My littlest love. He’s my third and final baby. And every year for his birthday, I struggle to figure out what to get him. Not because I don’t understand him or “know” him, but because . . . well, it seems we already have everything, and I can’t imagine another toy entering my house.
But last year, after playing at a friend’s house in a ball pit, I realized we no longer had one of our own. A ball pit — perfect gift for D’s birthday!
He was thrilled! Delighted! And since then, I’ve come to understand why that very ball pit was the best and worst thing I’ve ever bought for my kids.
- It was so affordable! Keep in mind the balls came separately, but still, overall, very affordable. This is the one we have: click here to see the ball pit and the balls we ordered.
- It’s great for multiple ages. Even my 10yo still finds ways to have fun in it!
- You can lose pieces, and it’s still fun to play with. We bought 400 balls for the pit. I’m certain there are no longer 400 in there. But there are enough! And, unlike every other single game or toy in our house with missing pieces, this one is still in perfect working order, and nobody even notices when pieces — in this case balls — are missing.
- It’s portable! The ball pit itself folds up easily, and as long as you have somewhere to keep the balls (a hamper, a clothes basket, a bin, the bag they came in, etc.), it’s easy to move this activity from one room to another or even bring it outdoors.
- It’s great for being more than just a ball pit! Sort the colors, practice juggling, play basketball, pretend the balls are popcorn popping, or gumballs in a gumball machine, perfect for dumping the balls on each other’s heads, and, of course . . .for pegging them at each other so hard that they can leave red spots on the skin. So many games in one!
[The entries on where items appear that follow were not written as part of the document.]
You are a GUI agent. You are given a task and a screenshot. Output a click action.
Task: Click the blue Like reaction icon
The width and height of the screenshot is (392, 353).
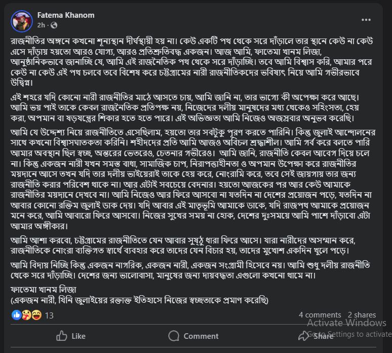pos(17,315)
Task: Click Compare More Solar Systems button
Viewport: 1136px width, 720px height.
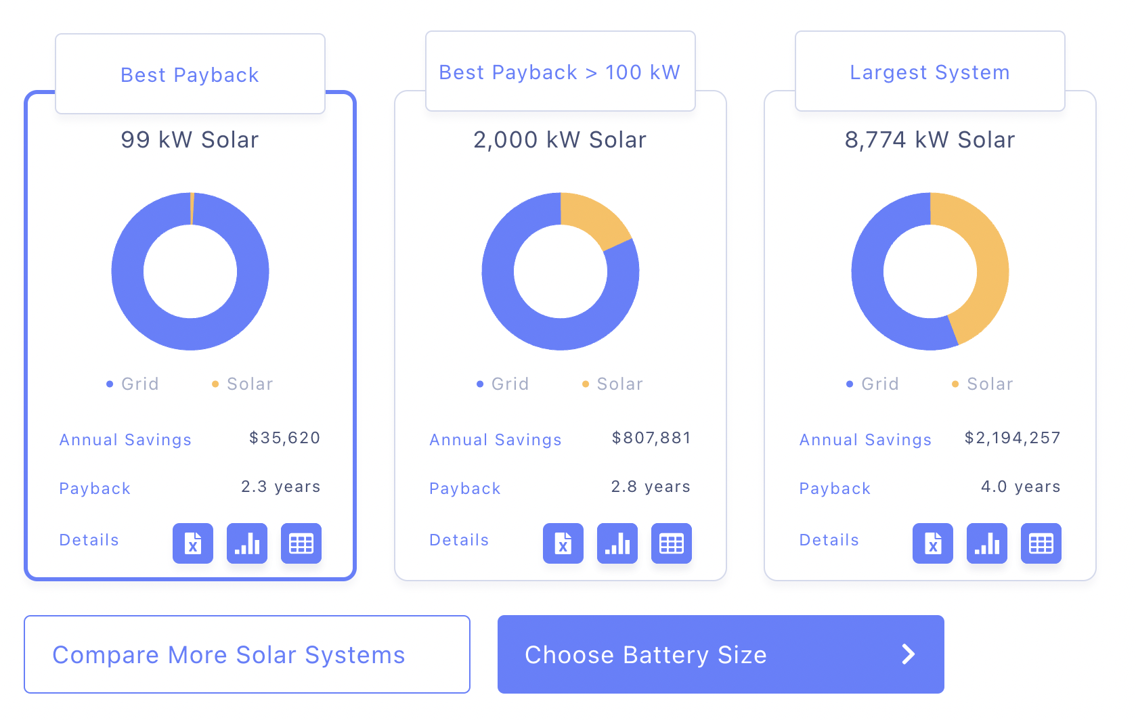Action: [x=247, y=654]
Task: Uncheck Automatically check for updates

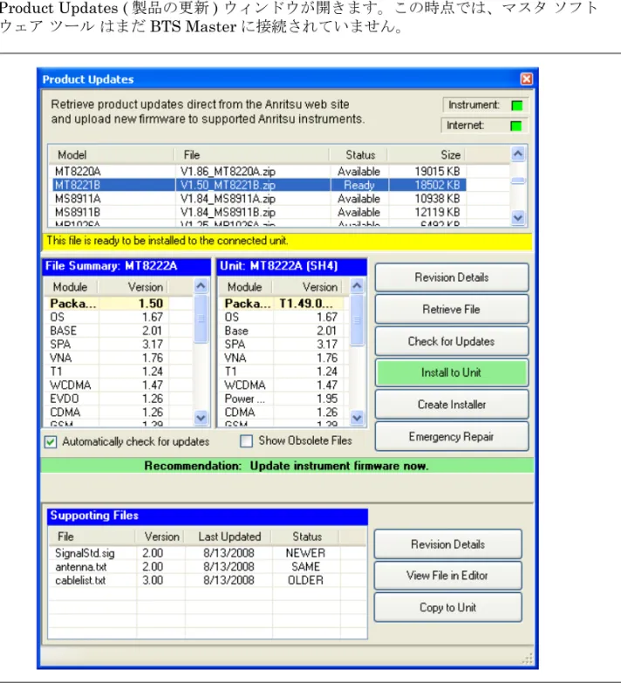Action: click(51, 442)
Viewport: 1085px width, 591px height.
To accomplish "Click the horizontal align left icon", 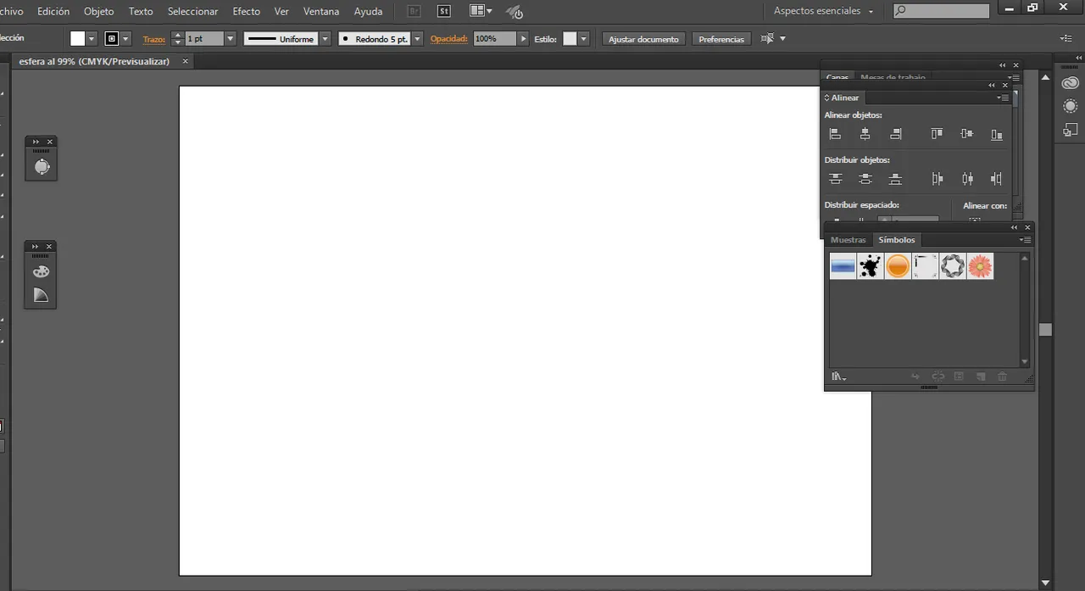I will tap(835, 134).
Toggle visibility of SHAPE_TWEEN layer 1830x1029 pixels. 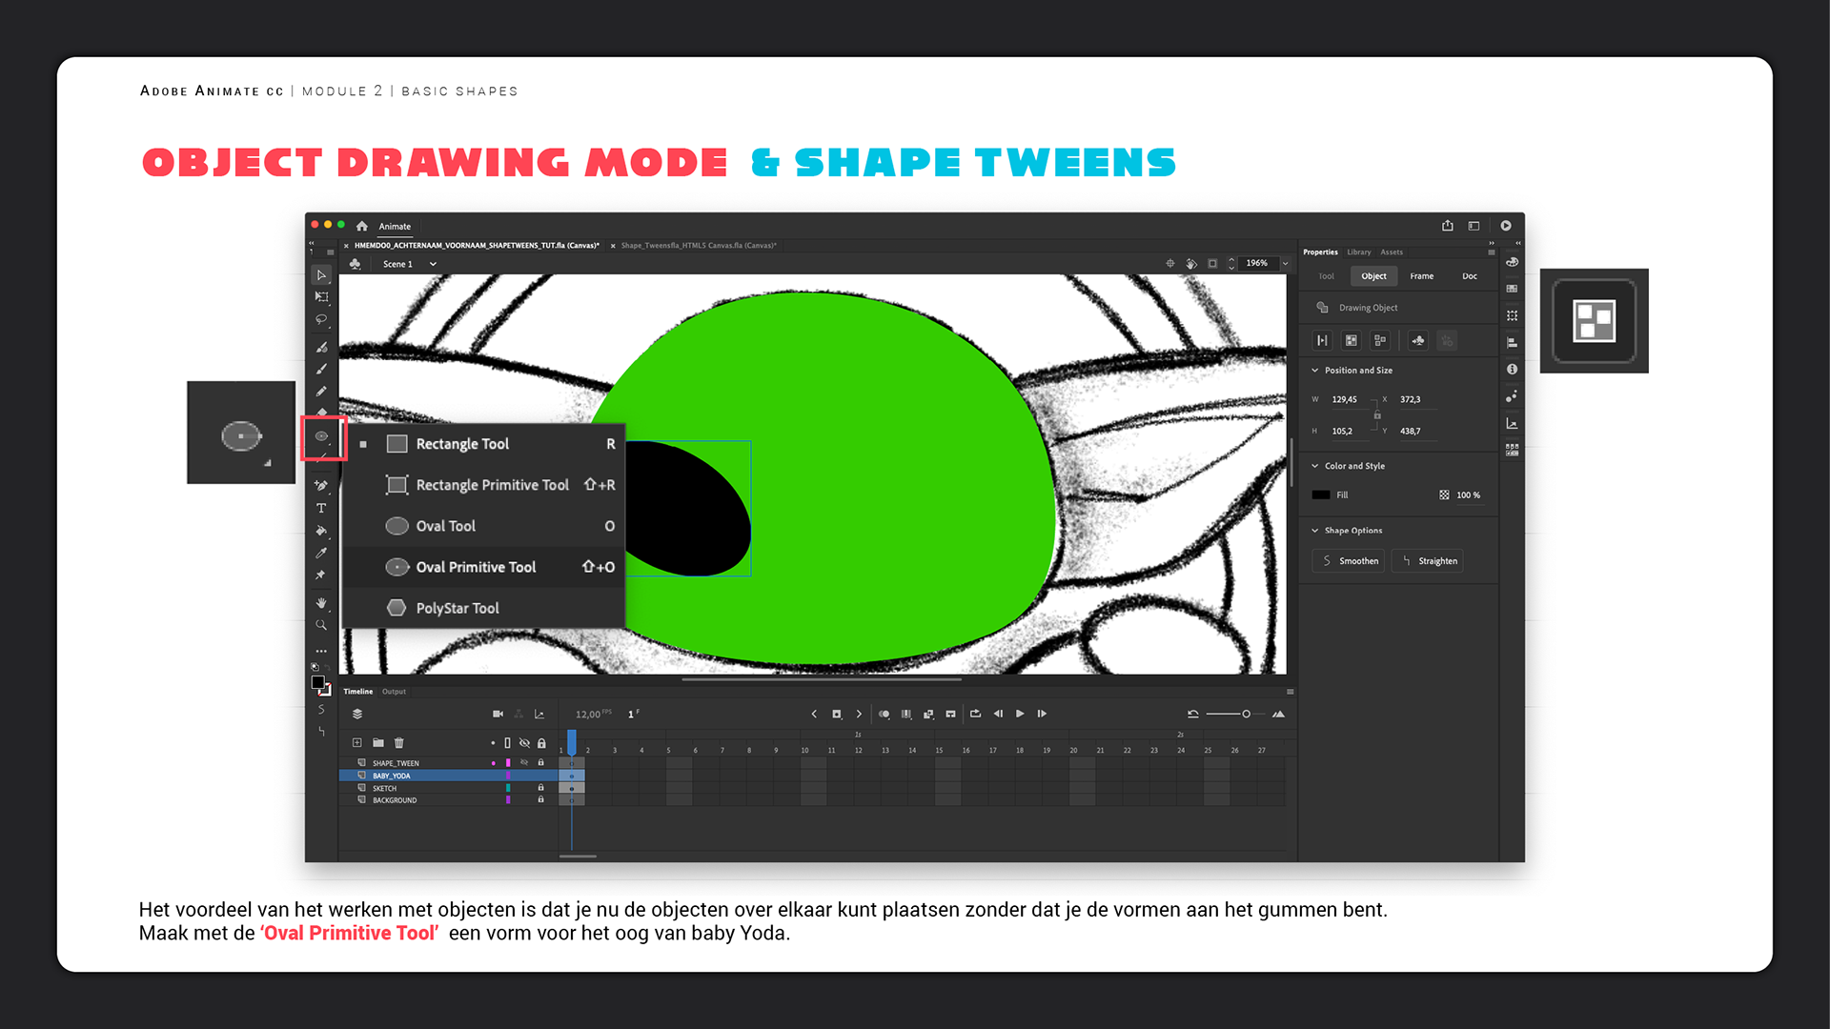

- The balls float! Which makes them great bath toys . . . or, apparently, for experimenting in the toilet.
- It’s safe! Yes, the ball pit itself is safe, the balls are safe. Whether my boys play safely in it is another question (“Mom, watch me jump off the bed into the ball pit!”)
- It’s contained. When I need all my boys in one place, out of my way, I simply send them up to D’s room where the ball pit is, for good, clean fun . . . that mostly stays put.
- Except when it’s not contained at all. Like when my sweet littlest love decides to dump the whole ball pit (since it’s so lightweight and portable!) down the stairs, and then say he needs help cleaning up the almost 400 balls that have rolled around into the playroom and dining room and hallway . . .
- . .. which brings me to my last point . . . Really, what was I thinking? In this house full of boys, THE LAST THING I NEED IS MORE BALLS ROAMING AROUND.